▼

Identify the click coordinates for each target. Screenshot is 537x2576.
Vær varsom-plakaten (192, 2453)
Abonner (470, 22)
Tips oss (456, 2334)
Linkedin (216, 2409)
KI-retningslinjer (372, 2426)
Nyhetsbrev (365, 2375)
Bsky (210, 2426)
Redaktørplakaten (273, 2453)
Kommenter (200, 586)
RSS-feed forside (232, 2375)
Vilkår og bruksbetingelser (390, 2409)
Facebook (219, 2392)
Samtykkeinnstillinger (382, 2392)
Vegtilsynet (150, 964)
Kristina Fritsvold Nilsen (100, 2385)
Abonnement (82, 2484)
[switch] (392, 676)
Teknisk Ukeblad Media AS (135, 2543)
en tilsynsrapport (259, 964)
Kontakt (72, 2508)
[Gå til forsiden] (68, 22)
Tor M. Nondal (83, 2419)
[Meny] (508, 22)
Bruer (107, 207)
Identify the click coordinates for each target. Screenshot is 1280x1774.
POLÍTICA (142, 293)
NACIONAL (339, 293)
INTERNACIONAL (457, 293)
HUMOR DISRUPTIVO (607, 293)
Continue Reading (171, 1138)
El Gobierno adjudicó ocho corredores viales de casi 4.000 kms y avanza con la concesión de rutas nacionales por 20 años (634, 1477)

▲

Aim of the exercise: Print each record word for word.

Result of the exercise:
Identify the click coordinates for each target. Screenshot is 537x2576.
Vær varsom-plakaten (192, 2453)
Abonner (470, 22)
Tips oss (456, 2334)
Linkedin (216, 2409)
KI-retningslinjer (372, 2426)
Nyhetsbrev (365, 2375)
Bsky (210, 2426)
Redaktørplakaten (273, 2453)
Kommenter (200, 586)
RSS-feed forside (232, 2375)
Vilkår og bruksbetingelser (390, 2409)
Facebook (219, 2392)
Samtykkeinnstillinger (382, 2392)
Vegtilsynet (150, 964)
Kristina Fritsvold Nilsen (100, 2385)
Abonnement (82, 2484)
[switch] (392, 676)
Teknisk Ukeblad Media AS (135, 2543)
en tilsynsrapport (259, 964)
Kontakt (72, 2508)
[Gå til forsiden] (68, 22)
Tor M. Nondal (83, 2419)
[Meny] (508, 22)
Bruer (107, 207)
Identify the click coordinates for each target. Screenshot is 1280x1774.
POLÍTICA (142, 293)
NACIONAL (339, 293)
INTERNACIONAL (457, 293)
HUMOR DISRUPTIVO (607, 293)
Continue Reading (171, 1138)
El Gobierno adjudicó ocho corredores viales de casi 4.000 kms y avanza con la concesión de rutas nacionales por 20 años (634, 1477)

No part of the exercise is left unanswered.